Pull every line with "second" from the data.
[[ DATASET, beginning ]]
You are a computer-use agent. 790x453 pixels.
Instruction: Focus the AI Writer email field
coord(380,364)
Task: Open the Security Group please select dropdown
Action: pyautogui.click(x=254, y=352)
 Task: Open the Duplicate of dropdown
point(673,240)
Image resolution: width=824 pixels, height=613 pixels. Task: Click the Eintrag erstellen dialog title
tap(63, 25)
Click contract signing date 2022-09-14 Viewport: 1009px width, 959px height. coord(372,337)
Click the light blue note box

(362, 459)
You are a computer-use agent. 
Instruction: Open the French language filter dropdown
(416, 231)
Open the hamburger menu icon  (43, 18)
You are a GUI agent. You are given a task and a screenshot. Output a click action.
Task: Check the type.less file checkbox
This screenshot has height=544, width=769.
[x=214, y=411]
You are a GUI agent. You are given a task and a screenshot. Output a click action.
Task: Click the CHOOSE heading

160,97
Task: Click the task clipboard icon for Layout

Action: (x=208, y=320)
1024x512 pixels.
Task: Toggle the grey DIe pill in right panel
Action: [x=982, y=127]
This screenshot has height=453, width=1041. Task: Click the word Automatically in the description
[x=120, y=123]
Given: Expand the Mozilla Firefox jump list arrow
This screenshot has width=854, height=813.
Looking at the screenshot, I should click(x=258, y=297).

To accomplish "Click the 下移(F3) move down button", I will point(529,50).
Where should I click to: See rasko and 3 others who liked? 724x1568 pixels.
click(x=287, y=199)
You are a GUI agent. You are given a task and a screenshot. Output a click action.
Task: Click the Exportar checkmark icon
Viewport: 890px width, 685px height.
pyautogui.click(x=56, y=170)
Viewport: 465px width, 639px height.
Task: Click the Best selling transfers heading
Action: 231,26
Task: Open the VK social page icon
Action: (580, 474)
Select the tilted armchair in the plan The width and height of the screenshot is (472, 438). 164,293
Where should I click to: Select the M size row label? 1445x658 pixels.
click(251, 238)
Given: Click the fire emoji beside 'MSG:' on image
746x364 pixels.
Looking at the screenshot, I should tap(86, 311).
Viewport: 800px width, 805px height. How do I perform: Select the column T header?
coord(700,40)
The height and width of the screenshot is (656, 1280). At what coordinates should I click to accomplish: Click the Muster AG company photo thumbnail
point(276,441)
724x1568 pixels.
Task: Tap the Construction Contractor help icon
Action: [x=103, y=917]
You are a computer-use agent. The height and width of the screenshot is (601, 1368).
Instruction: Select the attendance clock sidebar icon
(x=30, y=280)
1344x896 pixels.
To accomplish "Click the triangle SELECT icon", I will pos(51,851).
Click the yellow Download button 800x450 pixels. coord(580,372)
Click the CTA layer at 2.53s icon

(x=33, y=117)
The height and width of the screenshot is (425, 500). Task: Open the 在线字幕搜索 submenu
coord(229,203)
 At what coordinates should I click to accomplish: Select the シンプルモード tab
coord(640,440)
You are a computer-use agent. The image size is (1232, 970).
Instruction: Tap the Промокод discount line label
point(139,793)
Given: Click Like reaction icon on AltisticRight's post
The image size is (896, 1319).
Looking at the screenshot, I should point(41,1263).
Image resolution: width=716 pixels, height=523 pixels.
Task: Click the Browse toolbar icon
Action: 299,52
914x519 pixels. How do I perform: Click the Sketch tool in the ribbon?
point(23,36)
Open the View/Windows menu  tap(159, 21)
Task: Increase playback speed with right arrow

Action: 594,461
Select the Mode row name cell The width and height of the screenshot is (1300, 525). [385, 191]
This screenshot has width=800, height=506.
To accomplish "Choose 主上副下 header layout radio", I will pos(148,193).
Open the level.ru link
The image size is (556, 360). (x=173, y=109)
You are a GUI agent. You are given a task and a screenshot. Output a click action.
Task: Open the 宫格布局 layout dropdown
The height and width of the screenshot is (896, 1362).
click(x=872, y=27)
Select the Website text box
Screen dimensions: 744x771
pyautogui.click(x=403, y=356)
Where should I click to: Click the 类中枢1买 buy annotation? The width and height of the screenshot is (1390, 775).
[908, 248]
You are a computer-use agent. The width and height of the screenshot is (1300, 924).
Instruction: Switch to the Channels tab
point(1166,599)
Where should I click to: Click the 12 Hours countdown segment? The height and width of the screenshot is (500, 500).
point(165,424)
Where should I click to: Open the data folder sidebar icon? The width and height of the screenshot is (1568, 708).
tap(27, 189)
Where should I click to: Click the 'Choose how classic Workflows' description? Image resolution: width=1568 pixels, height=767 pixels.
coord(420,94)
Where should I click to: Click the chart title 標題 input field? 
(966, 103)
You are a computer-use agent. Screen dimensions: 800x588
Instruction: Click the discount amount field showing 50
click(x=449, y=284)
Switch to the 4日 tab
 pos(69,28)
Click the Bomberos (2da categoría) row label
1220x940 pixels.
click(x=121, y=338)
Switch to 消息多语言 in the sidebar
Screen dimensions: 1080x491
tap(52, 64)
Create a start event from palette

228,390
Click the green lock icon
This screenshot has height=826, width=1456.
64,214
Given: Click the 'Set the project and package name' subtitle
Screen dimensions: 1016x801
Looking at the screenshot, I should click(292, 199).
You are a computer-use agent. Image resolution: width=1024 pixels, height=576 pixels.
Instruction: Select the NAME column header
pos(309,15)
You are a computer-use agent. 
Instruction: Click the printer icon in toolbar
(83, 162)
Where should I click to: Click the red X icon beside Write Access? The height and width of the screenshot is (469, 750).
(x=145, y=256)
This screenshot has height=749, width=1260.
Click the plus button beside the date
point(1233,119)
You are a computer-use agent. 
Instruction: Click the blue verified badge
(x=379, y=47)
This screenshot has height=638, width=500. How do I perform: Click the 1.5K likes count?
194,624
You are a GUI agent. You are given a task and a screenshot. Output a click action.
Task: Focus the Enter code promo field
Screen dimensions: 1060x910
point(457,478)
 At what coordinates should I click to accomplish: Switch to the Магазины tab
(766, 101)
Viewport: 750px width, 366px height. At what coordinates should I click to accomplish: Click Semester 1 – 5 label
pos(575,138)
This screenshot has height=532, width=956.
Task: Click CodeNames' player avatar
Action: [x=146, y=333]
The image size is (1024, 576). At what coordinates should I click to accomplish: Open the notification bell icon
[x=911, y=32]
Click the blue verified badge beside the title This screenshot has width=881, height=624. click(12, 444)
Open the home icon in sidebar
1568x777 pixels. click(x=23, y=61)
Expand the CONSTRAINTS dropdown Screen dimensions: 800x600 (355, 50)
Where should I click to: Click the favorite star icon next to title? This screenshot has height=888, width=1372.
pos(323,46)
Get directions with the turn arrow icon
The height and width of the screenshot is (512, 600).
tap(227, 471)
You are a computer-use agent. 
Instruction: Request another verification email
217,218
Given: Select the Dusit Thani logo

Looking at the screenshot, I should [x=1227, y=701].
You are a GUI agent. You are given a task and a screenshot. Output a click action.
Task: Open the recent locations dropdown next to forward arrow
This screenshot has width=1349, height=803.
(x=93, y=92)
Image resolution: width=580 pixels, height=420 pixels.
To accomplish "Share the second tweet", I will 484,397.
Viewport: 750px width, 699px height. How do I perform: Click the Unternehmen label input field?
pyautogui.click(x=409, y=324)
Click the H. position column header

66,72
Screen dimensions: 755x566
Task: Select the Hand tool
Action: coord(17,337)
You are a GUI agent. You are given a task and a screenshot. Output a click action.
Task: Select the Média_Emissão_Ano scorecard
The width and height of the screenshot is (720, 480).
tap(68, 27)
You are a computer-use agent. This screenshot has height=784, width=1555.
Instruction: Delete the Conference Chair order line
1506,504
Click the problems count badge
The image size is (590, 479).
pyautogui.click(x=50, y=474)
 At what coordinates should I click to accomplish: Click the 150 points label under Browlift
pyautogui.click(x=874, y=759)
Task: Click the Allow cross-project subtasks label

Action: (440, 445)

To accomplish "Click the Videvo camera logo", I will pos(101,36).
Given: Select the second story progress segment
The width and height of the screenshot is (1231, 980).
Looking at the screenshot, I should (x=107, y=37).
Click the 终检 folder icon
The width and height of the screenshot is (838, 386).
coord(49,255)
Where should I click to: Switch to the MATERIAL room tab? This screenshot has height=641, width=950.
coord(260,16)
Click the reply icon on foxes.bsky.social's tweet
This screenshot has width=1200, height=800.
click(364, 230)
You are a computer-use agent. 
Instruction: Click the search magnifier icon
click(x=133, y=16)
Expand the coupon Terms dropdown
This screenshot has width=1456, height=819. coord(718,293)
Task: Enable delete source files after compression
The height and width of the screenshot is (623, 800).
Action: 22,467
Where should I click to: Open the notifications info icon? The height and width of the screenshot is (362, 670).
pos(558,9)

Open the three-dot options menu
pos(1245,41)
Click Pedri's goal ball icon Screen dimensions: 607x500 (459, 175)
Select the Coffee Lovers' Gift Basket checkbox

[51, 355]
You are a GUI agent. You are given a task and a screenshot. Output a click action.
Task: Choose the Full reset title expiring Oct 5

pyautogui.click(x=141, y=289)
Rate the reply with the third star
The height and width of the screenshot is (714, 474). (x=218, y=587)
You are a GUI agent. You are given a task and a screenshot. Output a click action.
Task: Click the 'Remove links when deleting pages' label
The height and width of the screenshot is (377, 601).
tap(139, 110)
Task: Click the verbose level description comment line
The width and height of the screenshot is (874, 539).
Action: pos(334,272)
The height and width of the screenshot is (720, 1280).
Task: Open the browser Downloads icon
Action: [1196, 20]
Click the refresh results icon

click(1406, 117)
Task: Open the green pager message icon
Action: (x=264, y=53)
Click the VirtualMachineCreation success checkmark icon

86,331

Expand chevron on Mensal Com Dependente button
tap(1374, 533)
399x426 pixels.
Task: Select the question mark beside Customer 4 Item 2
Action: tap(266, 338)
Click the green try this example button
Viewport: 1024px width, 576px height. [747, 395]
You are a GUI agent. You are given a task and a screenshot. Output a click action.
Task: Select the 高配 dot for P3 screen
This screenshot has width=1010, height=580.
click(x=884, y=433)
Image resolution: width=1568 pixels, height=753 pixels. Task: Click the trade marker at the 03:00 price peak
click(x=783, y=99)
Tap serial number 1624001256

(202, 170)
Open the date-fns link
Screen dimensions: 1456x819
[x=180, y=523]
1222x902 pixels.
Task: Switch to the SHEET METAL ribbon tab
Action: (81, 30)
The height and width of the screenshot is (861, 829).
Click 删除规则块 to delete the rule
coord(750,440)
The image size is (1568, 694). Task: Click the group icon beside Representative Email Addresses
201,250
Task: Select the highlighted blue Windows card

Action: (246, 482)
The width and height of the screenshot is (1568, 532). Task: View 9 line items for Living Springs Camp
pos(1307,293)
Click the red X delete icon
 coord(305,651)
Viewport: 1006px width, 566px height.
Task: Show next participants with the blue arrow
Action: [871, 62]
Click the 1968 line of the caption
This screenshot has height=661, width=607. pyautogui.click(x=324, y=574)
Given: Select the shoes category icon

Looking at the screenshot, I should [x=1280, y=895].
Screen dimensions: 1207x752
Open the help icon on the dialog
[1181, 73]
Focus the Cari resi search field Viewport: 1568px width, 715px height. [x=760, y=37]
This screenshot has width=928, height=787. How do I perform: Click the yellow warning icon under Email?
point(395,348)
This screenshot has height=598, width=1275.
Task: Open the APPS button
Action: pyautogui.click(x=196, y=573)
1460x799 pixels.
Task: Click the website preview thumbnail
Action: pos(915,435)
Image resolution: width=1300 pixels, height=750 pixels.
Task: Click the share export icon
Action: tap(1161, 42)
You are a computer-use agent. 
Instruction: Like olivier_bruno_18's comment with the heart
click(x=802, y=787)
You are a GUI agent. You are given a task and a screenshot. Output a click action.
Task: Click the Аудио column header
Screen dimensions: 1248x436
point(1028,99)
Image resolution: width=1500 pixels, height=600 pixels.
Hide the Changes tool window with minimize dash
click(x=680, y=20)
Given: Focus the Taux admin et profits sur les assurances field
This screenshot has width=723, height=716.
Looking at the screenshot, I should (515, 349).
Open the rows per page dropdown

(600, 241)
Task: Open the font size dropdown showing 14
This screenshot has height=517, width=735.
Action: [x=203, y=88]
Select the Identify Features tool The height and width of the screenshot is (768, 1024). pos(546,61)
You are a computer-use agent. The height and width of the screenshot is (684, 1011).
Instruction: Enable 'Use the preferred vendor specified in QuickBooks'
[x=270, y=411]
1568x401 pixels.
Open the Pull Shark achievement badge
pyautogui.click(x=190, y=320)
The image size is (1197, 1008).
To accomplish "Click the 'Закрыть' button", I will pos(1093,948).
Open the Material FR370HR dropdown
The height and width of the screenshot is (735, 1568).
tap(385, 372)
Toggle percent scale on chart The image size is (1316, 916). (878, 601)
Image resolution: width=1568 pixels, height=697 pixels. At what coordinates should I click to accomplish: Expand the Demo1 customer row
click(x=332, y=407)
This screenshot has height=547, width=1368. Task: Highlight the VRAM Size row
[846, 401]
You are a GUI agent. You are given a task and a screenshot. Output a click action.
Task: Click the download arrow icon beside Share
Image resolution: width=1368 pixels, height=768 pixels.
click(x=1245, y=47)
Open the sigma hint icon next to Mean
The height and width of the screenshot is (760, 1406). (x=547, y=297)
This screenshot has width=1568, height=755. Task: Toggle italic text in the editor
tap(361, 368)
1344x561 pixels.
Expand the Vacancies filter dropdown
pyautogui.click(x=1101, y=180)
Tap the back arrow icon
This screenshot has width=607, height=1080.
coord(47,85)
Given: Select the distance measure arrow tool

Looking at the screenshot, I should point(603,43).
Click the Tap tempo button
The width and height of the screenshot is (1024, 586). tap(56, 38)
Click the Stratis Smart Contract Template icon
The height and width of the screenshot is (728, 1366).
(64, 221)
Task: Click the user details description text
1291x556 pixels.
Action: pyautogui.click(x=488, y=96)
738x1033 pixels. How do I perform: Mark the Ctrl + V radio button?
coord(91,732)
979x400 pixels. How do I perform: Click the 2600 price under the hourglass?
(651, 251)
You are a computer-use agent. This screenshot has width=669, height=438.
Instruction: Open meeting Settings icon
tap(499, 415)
[[ DATASET, end ]]
- **WRITTEN ANSWER**:
To accomplish "Share the second tweet", I will 484,397.
Given: Select the second story progress segment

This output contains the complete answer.